24 Jun Windows rolls into MySpace with free music: Behind the scenes
Starting today, our client Windows is rolling out a new program as a way to debut their new Windows MySpace profile. In a nutshell, Windows is subsidizing your downloading of over 1,000 songs from a selection of bands featured on ReverbNation.com.
It’s an interesting marketing program, but it also helps the artists get paid in a new way for their work. Windows gets some visibility in terms of ads, and the fan gets lots of free music, legally, thereby discovering talented new bands they might not otherwise know about.
At Ignite Social Media, we developed the concept with ReverbNation (who invented the sponsored songs concept) and brought it to Windows. We’ve been working on it for the last couple of months, and thought sharing a little of the behind the scenes thinking that went on might help as an interesting case study in social media marketing for big brands.
Philosophy
Our client at Microsoft, Marty Collins, very much has the philosophy that you need to participate in conversations that are relevant to your target audiences and do so, to a degree, on their terms. She also believes that the communities she’s building (on Facebook, on Twitter, on YouTube, in their own Clubhouse) are long-term investments and that good “behavior” in these communities can add value to the usage of a product and can deepen the connection, and sentiment, toward those products. I couldn’t agree more.
We know from a detailed Community Analysis a lot about one of our key target audiences. Among other things, we found that, where 100 is average, this audience:
- Indexes 114 for visiting MySpace;
- Indexes 192 for visiting ReverbNation.com;
- Indexes 168 for “download/purchase music”; and
- Indexes 163 for “buy an mp3 player in the last year.”

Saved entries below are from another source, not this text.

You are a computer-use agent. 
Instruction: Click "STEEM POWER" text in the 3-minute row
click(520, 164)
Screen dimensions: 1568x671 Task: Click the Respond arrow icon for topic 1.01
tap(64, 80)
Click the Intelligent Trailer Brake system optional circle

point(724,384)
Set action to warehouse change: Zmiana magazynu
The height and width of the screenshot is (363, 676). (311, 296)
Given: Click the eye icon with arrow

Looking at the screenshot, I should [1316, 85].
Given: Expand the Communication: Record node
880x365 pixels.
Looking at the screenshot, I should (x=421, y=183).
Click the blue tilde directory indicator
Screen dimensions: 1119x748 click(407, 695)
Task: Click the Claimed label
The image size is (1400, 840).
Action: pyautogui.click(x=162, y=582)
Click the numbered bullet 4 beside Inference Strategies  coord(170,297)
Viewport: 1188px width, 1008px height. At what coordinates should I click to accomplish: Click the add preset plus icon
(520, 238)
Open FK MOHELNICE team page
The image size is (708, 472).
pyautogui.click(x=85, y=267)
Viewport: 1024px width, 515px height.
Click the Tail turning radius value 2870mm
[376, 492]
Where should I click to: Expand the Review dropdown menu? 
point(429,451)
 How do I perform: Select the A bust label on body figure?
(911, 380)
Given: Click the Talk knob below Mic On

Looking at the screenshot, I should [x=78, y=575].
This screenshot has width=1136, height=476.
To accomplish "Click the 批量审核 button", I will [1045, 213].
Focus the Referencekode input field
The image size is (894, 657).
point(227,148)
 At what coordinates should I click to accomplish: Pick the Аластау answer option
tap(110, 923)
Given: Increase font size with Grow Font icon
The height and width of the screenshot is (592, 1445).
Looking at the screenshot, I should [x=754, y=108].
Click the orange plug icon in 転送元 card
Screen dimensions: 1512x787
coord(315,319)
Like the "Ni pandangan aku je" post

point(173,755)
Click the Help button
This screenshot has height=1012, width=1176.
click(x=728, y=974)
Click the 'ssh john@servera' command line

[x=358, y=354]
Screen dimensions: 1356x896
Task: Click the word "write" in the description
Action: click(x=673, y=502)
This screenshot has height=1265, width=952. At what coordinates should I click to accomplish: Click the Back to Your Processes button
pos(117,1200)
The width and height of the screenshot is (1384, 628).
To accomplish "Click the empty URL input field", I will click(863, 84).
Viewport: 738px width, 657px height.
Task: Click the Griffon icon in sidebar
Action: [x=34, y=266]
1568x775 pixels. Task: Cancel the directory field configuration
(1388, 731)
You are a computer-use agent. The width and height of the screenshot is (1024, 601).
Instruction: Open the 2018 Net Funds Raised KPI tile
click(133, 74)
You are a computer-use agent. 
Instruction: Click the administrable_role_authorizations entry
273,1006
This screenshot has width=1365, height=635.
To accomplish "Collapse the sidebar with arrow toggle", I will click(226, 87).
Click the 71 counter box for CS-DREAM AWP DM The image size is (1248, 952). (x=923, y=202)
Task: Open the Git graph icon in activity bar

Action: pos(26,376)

So clearly this is a group with an affinity for MySpace. Even more so, they have a strong affinity for music, and Windows has long been about supporting creative experiences. The ads in the songs work to convey that as well.
The Program
ReverbNation’s new Sponsored Songs program is debuting with this partnership. It’s really a pilot program to see if brand-supported music can accomplish the goals of artists and marketers at the same time. Artists want to be compensated for sales, and this program does that, and artists want exposure for their work to new audiences–this program does that too.
From a marketing perspective, we don’t know of any other brand that has ever offered this much free music for download. It’s unlimited music downloads for 90 days from over 1,000 artists. Each week we’ll be adding new featured artists to the MySpace page, which encourages people to become friends of Windows on MySpace so we can let them know as new music becomes available each week. It’s important to factor in the value proposition if you want to not only add friends, but begin a dialogue with those friends. Check out the video below or head over to Marty’s blog for her take on the program:
The Marketing
How this is being marketed is also interesting. Of course, there are banner ads on MySpace, as you might expect. But our expectation for the program is that the relationships being brought to this campaign are going to drive far more traffic than the advertising. Which relationships? Windows existing relationships on other social networks. But also those between the 1,000 bands and their fans. While they don’t have nearly the reach of MySpace ad banners, they have that connection with their fans that engenders real reactions. So each of the bands participating in this have access to their own marketing heft, with widgets, social network updates and more. And they’ve proven in the past that those activities work.
That, to me, is the essence of social media marketing: While the bands may have less reach than an ad campaign, they have significantly more influence.
That’s not a slam on advertising. Advertising can (and does) work, and we trust the ads we developed to support this will intrigue people and bring traffic. But it’s a testament to the power of social media marketing, which suggests that relationships can be much more powerful than ad campaigns. And that’s what Marty and the rest of her team at Windows is doing with this campaign–beginning the relationship on MySpace the way they’ve begun it in everything else they do.
So what do you think of the concept? Have you downloaded any songs yet? Which one is your favorite so far?